> Task prompt: Every line from the line containing "This screenshot has" through the end of the data is to be reproduced exactly, excluding pictures.

Saved data entries
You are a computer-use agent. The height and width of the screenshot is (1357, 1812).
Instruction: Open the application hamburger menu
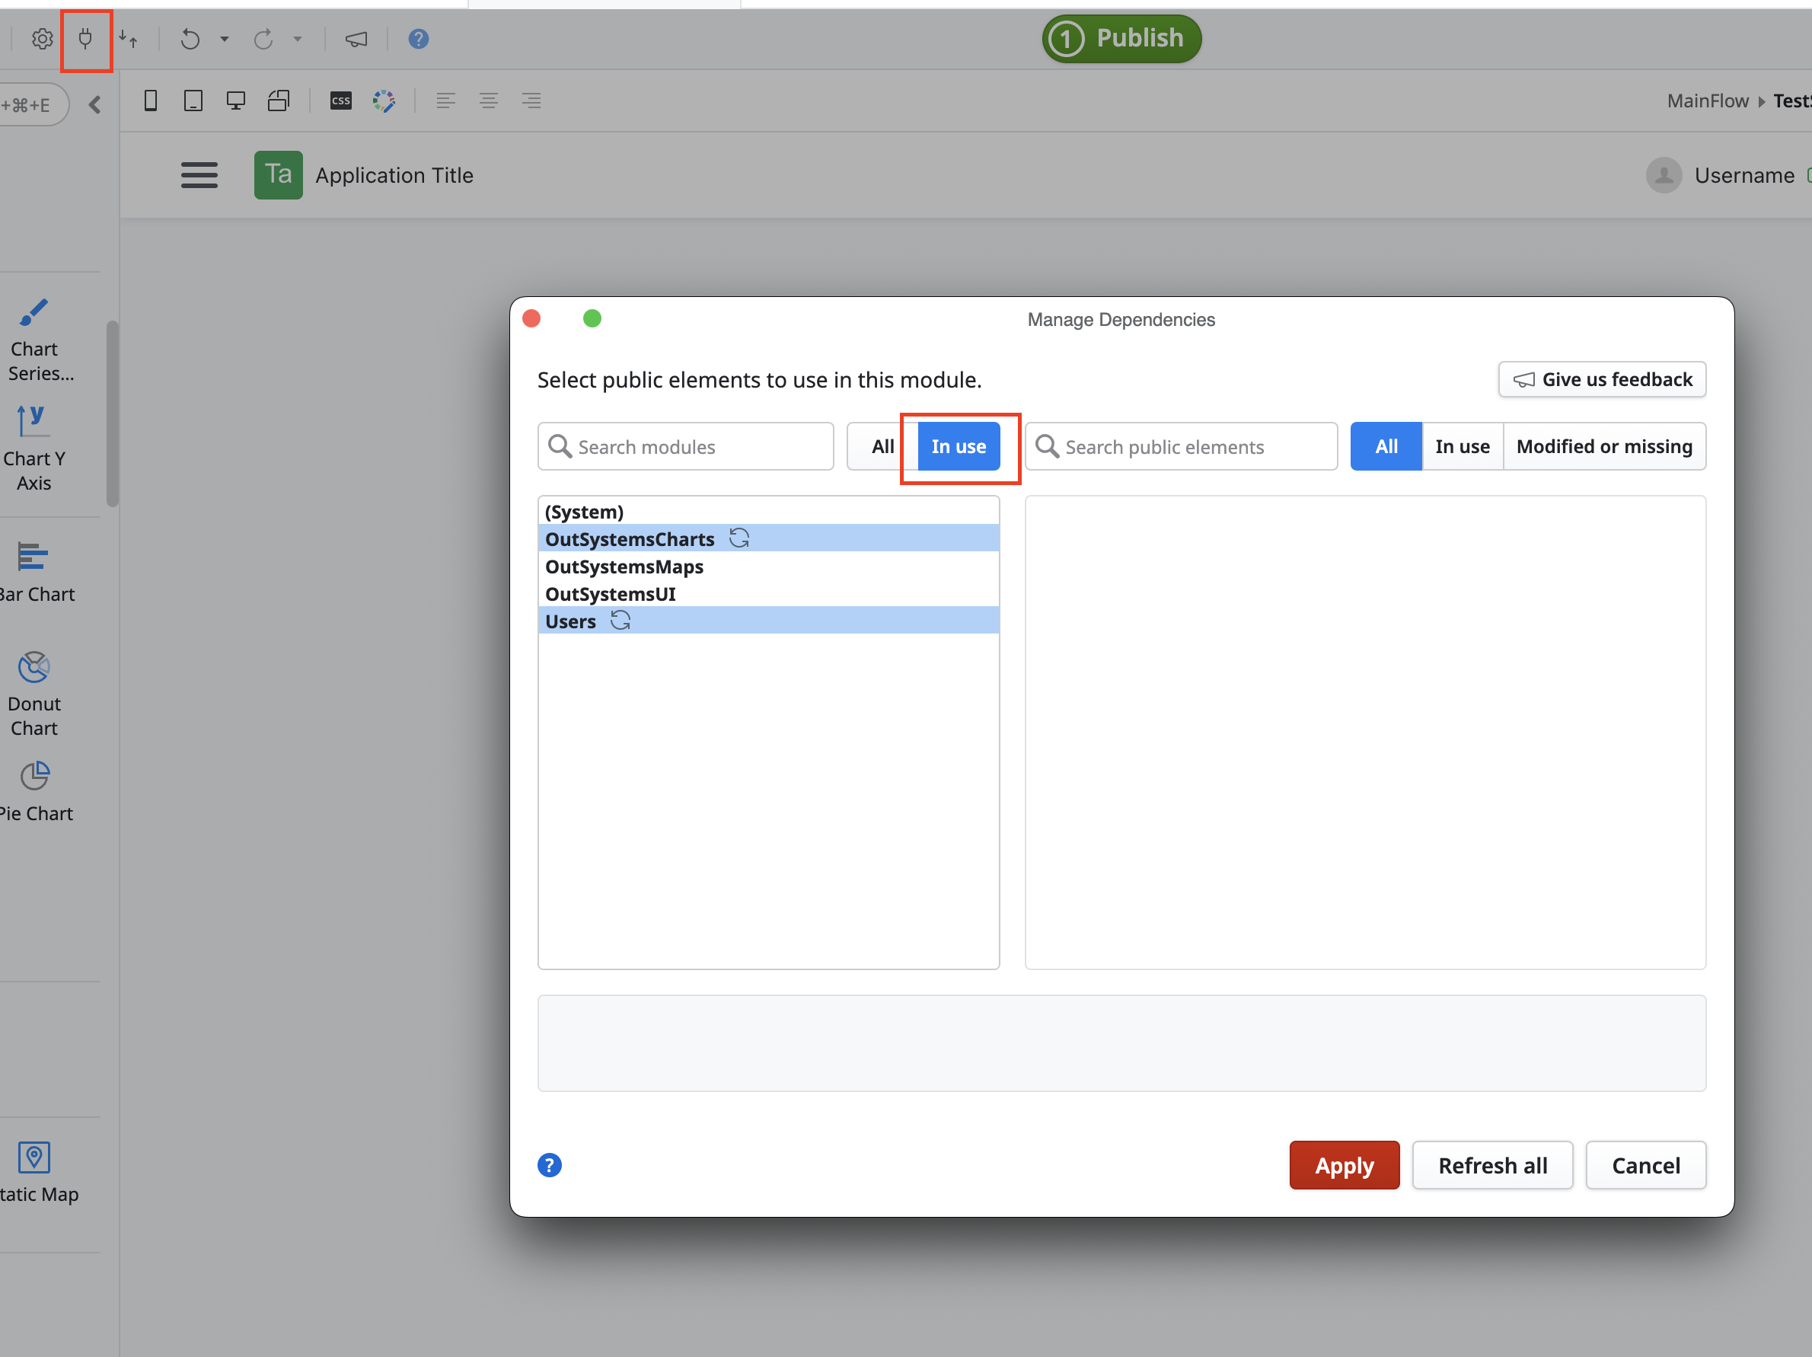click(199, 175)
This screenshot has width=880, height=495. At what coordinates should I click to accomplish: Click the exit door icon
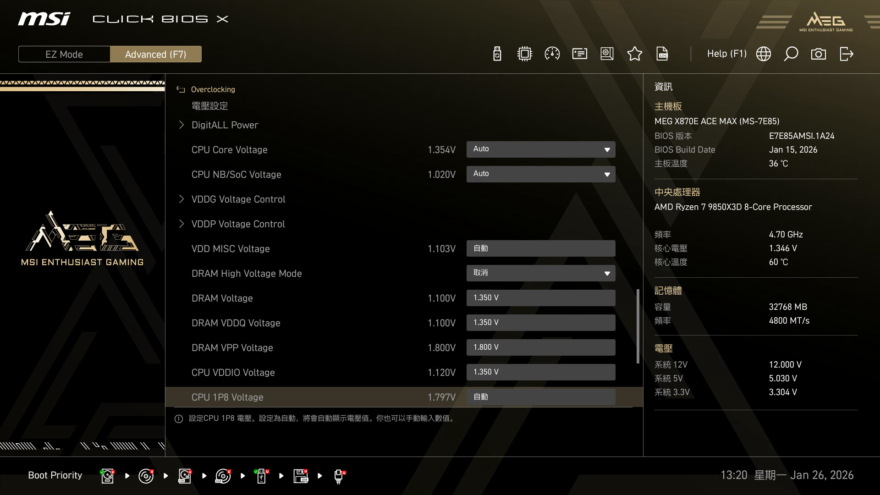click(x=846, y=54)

> Task response:
This screenshot has width=880, height=495. At what coordinates should I click to accomplish: Click the exit door icon
click(x=846, y=54)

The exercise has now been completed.